Problem to solve. From the material below, copy each line that holds the word "computer".

Given data.
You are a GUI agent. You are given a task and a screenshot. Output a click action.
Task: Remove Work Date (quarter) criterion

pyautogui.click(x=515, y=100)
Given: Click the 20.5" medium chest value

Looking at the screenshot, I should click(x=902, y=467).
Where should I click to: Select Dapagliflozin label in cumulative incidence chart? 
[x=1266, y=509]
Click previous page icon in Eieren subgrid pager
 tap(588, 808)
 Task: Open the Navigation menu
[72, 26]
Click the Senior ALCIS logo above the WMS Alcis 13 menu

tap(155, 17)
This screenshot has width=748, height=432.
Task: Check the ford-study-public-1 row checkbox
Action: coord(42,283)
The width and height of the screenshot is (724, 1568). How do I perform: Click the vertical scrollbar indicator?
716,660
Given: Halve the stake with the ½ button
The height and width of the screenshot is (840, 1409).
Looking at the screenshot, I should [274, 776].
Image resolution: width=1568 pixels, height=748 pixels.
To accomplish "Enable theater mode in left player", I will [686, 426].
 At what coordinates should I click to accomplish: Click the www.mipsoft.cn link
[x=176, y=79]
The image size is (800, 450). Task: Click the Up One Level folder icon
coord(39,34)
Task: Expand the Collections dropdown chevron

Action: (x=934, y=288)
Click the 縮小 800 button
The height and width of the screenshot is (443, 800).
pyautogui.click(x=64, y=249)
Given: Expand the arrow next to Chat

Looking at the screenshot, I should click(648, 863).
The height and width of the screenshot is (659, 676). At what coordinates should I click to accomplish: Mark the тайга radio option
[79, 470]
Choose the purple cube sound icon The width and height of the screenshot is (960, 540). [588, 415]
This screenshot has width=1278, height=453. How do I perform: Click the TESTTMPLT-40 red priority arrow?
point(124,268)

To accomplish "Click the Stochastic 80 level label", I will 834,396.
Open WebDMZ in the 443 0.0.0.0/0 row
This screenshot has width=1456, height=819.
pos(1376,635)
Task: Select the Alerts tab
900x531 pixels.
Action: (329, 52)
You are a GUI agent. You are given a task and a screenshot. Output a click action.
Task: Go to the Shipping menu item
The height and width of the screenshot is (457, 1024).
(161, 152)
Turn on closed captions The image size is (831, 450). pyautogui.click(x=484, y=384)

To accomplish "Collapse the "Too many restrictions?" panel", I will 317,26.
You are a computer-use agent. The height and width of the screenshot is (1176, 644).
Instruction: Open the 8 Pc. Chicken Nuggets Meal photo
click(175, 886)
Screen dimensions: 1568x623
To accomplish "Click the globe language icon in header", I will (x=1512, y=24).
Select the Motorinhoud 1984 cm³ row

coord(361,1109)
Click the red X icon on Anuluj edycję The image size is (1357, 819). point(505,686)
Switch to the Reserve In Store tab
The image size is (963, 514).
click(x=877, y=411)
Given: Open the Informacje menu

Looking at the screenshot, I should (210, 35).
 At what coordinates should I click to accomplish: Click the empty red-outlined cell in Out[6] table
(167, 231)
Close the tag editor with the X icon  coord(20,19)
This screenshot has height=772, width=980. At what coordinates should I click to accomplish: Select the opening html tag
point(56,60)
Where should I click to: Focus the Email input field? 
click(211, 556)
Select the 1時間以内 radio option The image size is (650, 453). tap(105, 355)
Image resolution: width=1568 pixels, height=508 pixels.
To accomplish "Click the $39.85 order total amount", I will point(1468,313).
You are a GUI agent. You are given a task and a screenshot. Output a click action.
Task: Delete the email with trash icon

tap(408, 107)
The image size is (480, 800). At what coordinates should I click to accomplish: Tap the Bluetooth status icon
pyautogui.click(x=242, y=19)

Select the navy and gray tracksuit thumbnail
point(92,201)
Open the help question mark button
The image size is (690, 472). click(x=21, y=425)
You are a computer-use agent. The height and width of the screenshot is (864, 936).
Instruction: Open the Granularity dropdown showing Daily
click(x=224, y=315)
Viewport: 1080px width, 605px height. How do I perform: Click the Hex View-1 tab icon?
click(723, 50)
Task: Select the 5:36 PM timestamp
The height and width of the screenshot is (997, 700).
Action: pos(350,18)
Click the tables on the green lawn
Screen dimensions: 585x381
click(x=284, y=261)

Response for this exercise.
You are a computer-use agent. The height and width of the screenshot is (1176, 644).
You are a computer-use agent. The height and width of the screenshot is (864, 936).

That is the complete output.